Monday, March 19, 2007

Freedom Writers teaches tolerance

If you haven't seen the movie, save your money and buy the book "Freedom Writers" - a collection of diary entries from Long Beach students and their teacher Erin Gruwell in the wake of the Rodney King riots and continued gang warfare on the California streets where the students live.

The book is gripping in its personal accounts from the powerful voices of teens living in an "undeclared" war zone. They draw parallels to Anne Frank's life during World War II and that of 15-year-old writer and survivor of the Bosnian genocide Zlata.

Never is there a dull journal entry as you follow the students and their teacher from freshman year through graduation and all the people they meet and books they read. For Gruwell, who was giving the lowest of the low students - the ones not expected to graduate or even make it through the year, the four years was spent inspiring new ways to educate, enlighten and reach out to her 150 students who at the beginning couldn't be bothered with English or reading when most had to worry about getting home without getting shot and then worry that there would be food to eat when they did get home.

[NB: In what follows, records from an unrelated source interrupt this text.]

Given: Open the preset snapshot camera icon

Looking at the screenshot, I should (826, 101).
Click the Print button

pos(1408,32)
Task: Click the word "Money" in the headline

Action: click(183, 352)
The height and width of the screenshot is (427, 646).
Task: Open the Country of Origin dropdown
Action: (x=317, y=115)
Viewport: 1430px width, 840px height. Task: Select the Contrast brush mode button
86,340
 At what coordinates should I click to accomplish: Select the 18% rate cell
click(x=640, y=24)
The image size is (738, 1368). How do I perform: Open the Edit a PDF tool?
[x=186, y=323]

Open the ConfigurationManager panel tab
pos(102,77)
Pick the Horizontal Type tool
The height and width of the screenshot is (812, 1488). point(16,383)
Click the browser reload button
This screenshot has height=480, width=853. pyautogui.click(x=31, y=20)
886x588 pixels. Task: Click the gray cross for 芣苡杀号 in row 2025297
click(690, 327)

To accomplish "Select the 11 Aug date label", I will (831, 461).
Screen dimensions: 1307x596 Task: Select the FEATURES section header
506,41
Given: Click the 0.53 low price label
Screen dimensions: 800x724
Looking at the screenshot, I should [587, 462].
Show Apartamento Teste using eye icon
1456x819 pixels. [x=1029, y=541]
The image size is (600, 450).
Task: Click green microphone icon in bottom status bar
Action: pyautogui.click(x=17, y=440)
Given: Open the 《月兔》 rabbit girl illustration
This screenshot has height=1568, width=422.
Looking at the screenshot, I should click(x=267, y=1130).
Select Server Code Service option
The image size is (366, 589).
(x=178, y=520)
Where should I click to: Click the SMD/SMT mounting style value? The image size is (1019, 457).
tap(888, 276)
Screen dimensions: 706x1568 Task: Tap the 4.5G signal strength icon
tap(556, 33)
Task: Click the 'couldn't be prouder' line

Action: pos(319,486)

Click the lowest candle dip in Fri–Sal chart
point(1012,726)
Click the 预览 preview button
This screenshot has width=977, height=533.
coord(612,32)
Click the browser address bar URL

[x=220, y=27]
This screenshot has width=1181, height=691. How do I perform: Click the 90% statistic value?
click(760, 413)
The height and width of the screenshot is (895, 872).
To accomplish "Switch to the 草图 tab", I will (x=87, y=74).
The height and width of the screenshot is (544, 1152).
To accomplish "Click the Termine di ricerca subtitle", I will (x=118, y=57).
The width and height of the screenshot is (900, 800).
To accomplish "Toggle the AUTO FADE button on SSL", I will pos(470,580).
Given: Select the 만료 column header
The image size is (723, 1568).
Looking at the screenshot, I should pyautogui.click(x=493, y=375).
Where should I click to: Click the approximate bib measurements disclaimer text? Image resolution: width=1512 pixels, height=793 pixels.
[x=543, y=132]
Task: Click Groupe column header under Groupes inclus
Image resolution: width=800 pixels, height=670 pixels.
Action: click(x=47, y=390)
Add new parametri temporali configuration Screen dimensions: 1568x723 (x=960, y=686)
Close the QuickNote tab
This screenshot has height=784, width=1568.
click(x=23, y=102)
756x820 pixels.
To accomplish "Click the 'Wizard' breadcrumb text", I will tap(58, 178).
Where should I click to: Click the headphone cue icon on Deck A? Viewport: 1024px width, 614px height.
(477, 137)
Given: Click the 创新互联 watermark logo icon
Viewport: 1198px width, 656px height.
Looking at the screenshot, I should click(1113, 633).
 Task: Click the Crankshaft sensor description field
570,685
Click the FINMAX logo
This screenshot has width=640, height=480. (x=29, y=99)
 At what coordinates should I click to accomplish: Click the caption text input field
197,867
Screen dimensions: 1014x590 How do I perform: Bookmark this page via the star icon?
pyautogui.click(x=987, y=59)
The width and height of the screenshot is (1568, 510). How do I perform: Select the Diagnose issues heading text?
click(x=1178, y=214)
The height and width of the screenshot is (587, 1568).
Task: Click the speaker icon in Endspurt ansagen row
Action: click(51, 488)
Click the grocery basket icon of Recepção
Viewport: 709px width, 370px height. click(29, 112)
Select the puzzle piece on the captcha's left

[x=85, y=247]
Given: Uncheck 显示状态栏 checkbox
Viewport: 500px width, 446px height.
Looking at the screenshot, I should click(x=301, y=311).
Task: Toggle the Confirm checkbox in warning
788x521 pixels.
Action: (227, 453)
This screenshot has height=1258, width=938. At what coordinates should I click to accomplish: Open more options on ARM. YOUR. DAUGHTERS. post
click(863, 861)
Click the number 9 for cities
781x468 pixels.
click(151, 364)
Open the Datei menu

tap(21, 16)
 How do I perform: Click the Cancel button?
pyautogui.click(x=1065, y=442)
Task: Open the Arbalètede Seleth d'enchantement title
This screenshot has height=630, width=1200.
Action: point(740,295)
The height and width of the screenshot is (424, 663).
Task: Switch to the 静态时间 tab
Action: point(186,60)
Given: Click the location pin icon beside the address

The book illustrates the progress these students make under their teacher's leadership - from believing that she would only last one month to believing that she could help them change the world. The students go from believing that they will live and die in the projects to attending colleges - many on scholarship and becoming heroes and leaders for other students in the gang-torn West coast.

The book is powerful and makes any reader want to pick up a pen and write for justice like the Freedom Writers themselves.